Use references/grill-and-user-model.md for continuous grill rules, prerequisite mapping, and personalized analogy choices.
Deliver a pure Markdown artifact organized around the reader's cognitive path, not paper section order, webpage order, repository order, or transcript order. Prefer precise prose, process-oriented examples, source-grounded claims, and section focus statements when they help orientation.
Before final delivery, run the internal novice pass from references/report-quality.md. Never expose novice-pass notes in the final report.
Read only the needed reference file:
| Need | Reference |
|---|---|
| Long conversation, approved prior report, user blocker extraction, report spine from learning path | references/conversation-to-learning-contract.md |
| User background, prerequisite gaps, continuous grill, analogy preference | references/grill-and-user-model.md |
| Report quality, process examples, embedded surprise points, section focus, style, pure Markdown | references/report-quality.md |
| Internal source provenance, verification pressure, reference handling | references/source-provenance.md |
This skill must remain usable in OpenCode, Claude Code, and Codex. Tool names differ, so follow capabilities rather than hardcoded tool names. Do not write instructions that require one platform's proprietary tool to exist.
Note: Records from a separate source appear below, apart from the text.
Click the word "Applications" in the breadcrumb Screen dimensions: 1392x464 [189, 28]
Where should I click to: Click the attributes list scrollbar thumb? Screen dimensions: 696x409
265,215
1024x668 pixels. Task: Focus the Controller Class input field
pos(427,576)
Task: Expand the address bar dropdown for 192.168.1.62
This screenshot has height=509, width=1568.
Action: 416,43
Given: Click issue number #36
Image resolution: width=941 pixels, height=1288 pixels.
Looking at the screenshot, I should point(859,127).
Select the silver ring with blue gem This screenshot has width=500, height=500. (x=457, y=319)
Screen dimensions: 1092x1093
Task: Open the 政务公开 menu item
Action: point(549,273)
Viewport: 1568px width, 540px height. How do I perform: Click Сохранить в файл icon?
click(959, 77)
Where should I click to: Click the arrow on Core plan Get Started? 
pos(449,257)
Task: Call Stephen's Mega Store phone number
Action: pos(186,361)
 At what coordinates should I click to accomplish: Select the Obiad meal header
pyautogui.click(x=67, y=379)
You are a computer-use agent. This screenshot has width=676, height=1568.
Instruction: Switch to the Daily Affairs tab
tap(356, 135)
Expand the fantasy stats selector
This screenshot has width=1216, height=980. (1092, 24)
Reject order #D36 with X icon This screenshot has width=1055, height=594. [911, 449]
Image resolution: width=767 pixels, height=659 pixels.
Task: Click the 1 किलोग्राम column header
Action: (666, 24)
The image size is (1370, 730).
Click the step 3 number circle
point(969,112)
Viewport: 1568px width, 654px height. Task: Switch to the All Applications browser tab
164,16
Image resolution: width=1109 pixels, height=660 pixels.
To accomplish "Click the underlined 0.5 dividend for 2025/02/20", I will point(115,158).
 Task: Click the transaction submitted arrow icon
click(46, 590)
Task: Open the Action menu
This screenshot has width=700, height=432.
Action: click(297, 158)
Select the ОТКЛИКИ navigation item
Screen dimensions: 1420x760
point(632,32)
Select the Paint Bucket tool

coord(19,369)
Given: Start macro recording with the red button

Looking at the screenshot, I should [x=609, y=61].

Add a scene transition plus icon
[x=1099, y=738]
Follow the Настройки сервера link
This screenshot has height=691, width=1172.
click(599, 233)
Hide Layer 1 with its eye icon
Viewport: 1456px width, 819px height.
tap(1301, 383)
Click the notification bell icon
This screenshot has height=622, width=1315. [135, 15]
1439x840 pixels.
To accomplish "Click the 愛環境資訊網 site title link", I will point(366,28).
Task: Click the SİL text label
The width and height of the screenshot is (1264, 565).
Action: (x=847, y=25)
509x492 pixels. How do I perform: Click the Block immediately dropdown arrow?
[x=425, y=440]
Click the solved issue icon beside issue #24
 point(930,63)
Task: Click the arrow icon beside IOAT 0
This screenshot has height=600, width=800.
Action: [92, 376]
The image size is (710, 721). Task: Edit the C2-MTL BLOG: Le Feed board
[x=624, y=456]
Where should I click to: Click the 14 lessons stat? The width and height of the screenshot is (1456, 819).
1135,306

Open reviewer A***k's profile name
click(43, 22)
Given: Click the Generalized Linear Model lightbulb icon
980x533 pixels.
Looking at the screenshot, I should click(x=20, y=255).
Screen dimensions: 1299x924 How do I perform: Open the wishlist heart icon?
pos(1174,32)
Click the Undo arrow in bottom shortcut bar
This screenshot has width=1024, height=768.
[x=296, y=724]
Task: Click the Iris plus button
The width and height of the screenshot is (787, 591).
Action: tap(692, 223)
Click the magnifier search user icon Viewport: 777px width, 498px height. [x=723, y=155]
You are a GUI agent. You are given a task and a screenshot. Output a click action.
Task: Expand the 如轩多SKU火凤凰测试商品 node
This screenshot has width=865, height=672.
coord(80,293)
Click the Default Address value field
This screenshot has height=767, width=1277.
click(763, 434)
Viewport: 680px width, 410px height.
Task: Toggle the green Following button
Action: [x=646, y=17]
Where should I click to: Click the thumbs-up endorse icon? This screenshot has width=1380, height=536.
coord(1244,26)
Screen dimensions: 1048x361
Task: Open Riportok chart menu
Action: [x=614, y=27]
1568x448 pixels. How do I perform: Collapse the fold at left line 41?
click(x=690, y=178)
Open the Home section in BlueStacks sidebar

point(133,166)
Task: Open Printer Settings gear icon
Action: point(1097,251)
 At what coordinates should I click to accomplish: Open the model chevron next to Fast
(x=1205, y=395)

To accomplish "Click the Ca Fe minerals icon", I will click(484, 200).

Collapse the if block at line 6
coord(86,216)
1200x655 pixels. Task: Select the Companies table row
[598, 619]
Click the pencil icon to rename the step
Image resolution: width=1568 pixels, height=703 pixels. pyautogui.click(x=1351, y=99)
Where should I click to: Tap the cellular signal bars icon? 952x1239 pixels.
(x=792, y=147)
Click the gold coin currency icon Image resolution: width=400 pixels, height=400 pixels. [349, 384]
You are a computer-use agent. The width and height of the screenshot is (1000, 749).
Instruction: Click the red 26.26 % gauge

| Capability | Use the active platform's equivalent |
|---|---|
| Search external sources | Web search, docs search, librarian/research subagent, or MCP documentation tools |
| Fetch source material | Web fetch, browser fetch, repository read, PDF/document extraction, or official docs tooling |
| Inspect local material | File read, grep/search, directory listing, or structural code search |
| Compare implementation patterns | Explore/codebase subagent or direct grep/read when the scope is small |
| Grill/alignment | Ask one normal chat question at a time, or use a question/grilling tool if available |
| Verify saved artifacts | File metadata, Markdown/JSON parsing, link/source checks, or user-visible output review |
| Run skill evals | Any available subagent runner, CLI harness, scripted comparison, or manual before/after review |
Do not fail because a named tool is unavailable. Substitute the closest available capability and keep the same learning workflow.
For cross-platform skill writing:
- Name capabilities, not tools: say "inspect local material" instead of "use Read".
- Treat subagents, MCP tools, browser tools, and web fetchers as optional accelerators.
- Keep reference paths relative to this skill directory so OpenCode, Claude Code, and Codex can resolve them after installation.
- Avoid platform-specific output formats, hidden state, or UI assumptions.
- No HTML, DOCX, PDF, slides, image assets, or interactive artifacts unless explicitly requested.
- No internal workflow, routing, skill-trigger, novice-pass, or self-audit notes in the final artifact.
- No social impact, funding, personnel bios, media reception, or business gossip.
- No unsupported performance rankings or benchmark claims without model, hardware, context, sampling, and baseline conditions.
- No empty hype words: revolutionary, game-changing, disruptive, groundbreaking.
- No defaulting to "simple trick" explanations. Explain the engineering difficulty honestly.